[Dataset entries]
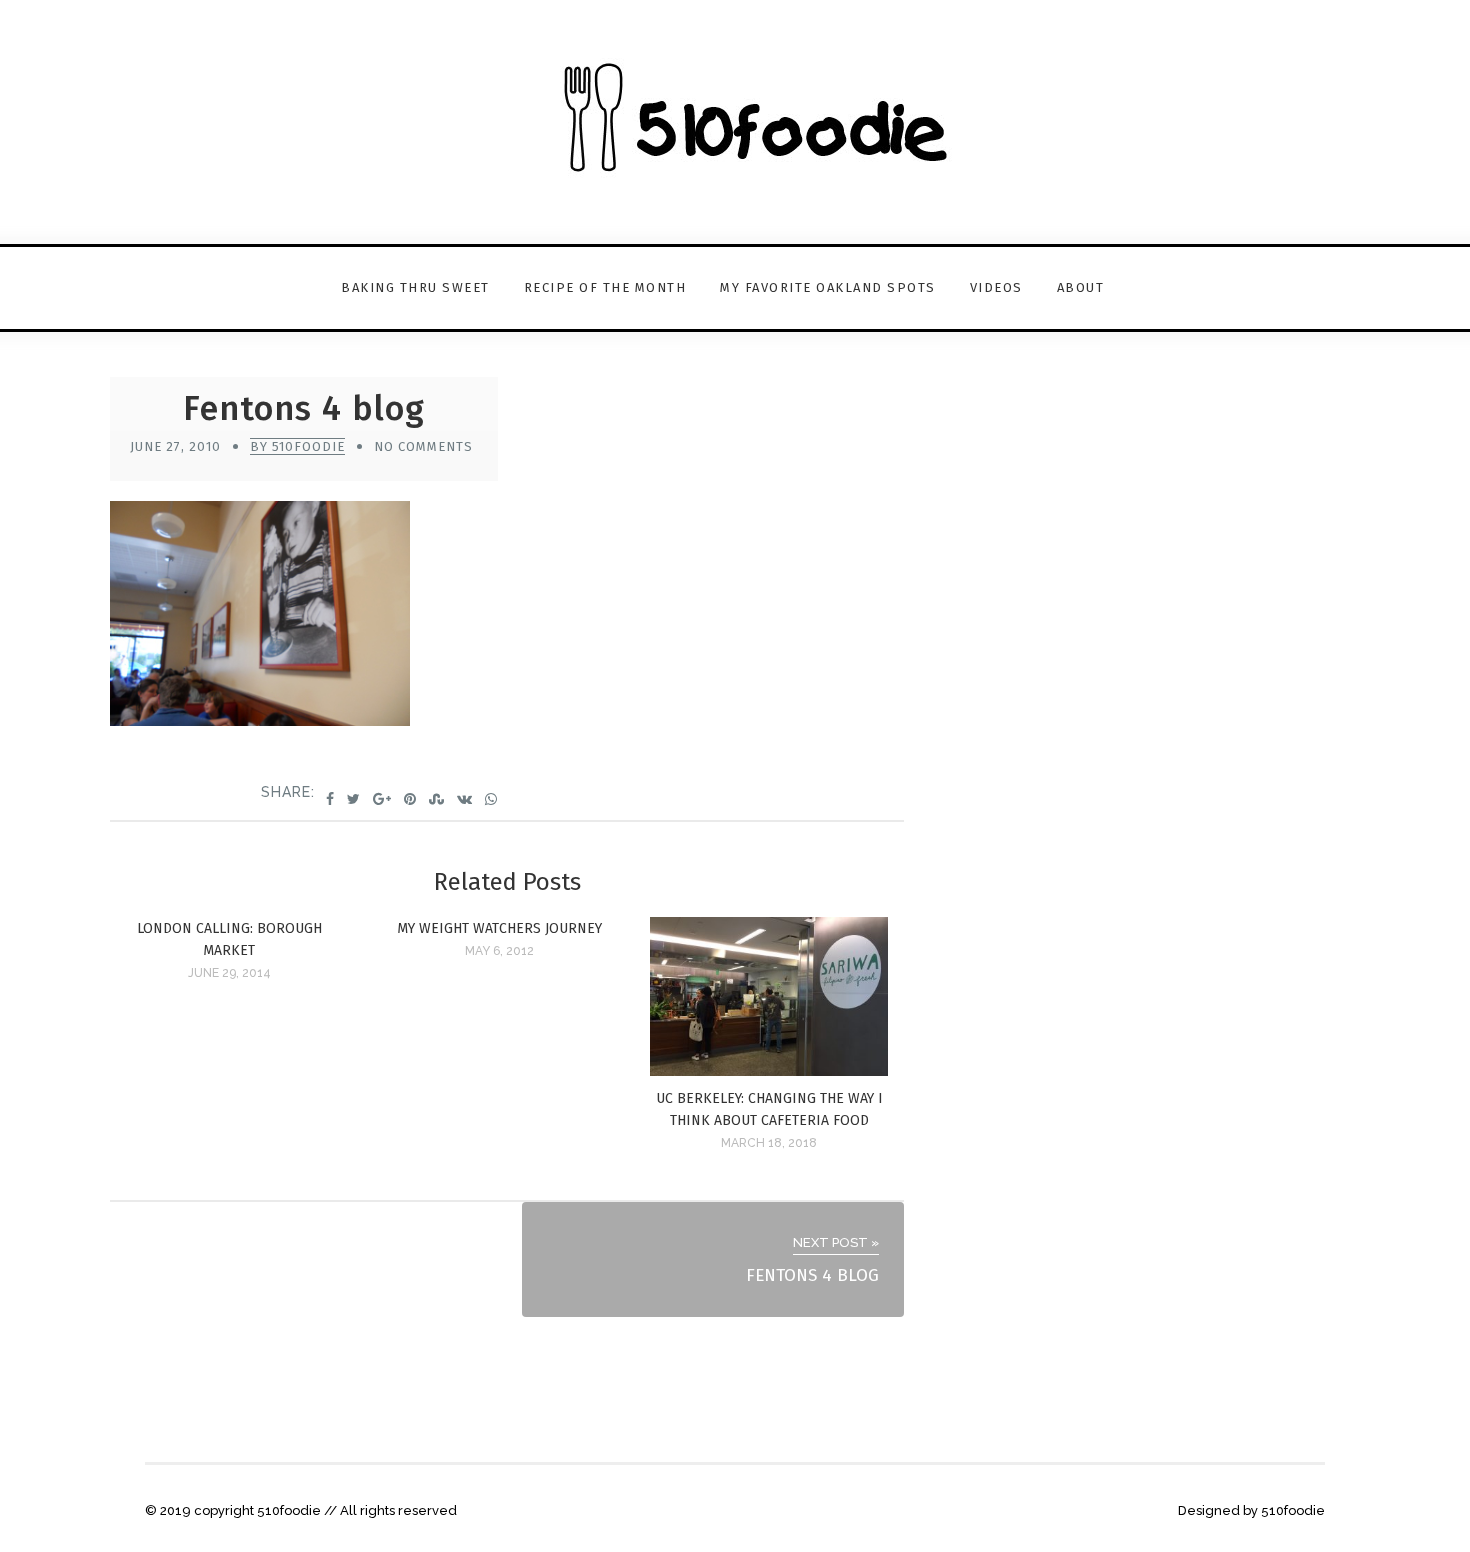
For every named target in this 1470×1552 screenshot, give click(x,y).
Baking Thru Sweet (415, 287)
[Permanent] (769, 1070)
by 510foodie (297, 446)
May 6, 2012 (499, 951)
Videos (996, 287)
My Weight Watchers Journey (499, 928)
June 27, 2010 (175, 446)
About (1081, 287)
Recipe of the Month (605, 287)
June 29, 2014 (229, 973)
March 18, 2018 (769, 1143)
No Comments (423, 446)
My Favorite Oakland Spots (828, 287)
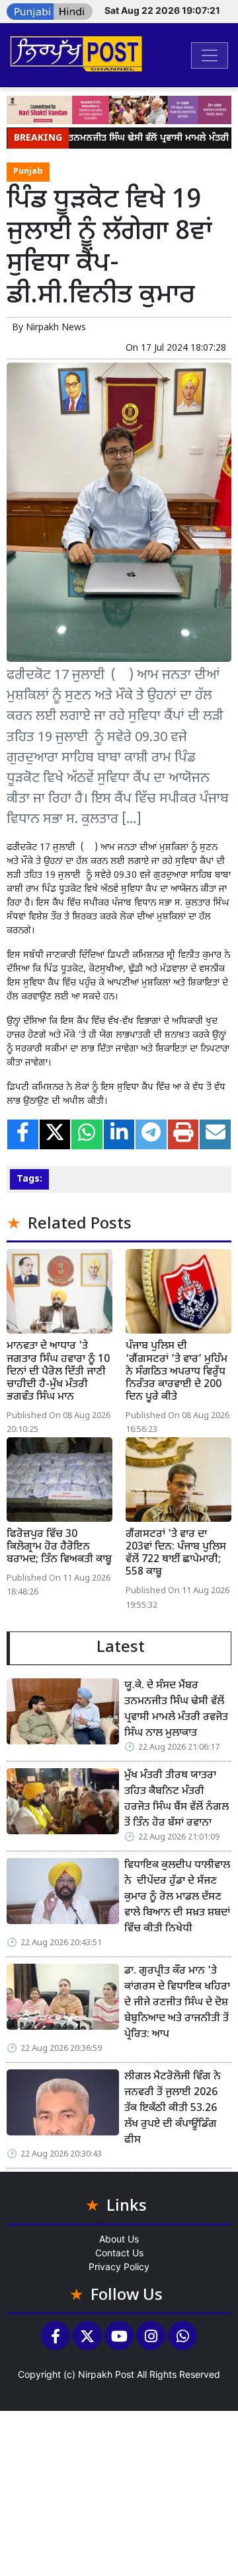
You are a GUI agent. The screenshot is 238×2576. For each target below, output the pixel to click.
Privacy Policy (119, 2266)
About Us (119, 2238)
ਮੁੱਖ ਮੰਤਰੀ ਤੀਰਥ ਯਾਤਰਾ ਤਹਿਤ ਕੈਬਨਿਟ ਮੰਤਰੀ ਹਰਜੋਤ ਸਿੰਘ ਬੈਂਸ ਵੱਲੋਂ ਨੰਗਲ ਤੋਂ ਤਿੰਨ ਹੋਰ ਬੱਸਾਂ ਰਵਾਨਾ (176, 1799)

*WHAT IS REQUIRED*
Would you reproduce, exactly and with nothing added, every line from the beginning of the entries above through the line that contains "About Us (119, 2238)", both included, leaving out the pictures?

*OUTPUT FOR THIS EXERCISE*
For every named target in this 1470×1552 screenshot, give click(x,y).
Baking Thru Sweet (415, 287)
[Permanent] (769, 1070)
by 510foodie (297, 446)
May 6, 2012 (499, 951)
Videos (996, 287)
My Weight Watchers Journey (499, 928)
June 27, 2010 (175, 446)
About (1081, 287)
Recipe of the Month (605, 287)
June 29, 2014 (229, 973)
March 18, 2018 (769, 1143)
No Comments (423, 446)
My Favorite Oakland Spots (828, 287)
You are a GUI agent. The screenshot is 238×2576. For each target below, output the pixel to click.
Privacy Policy (119, 2266)
About Us (119, 2238)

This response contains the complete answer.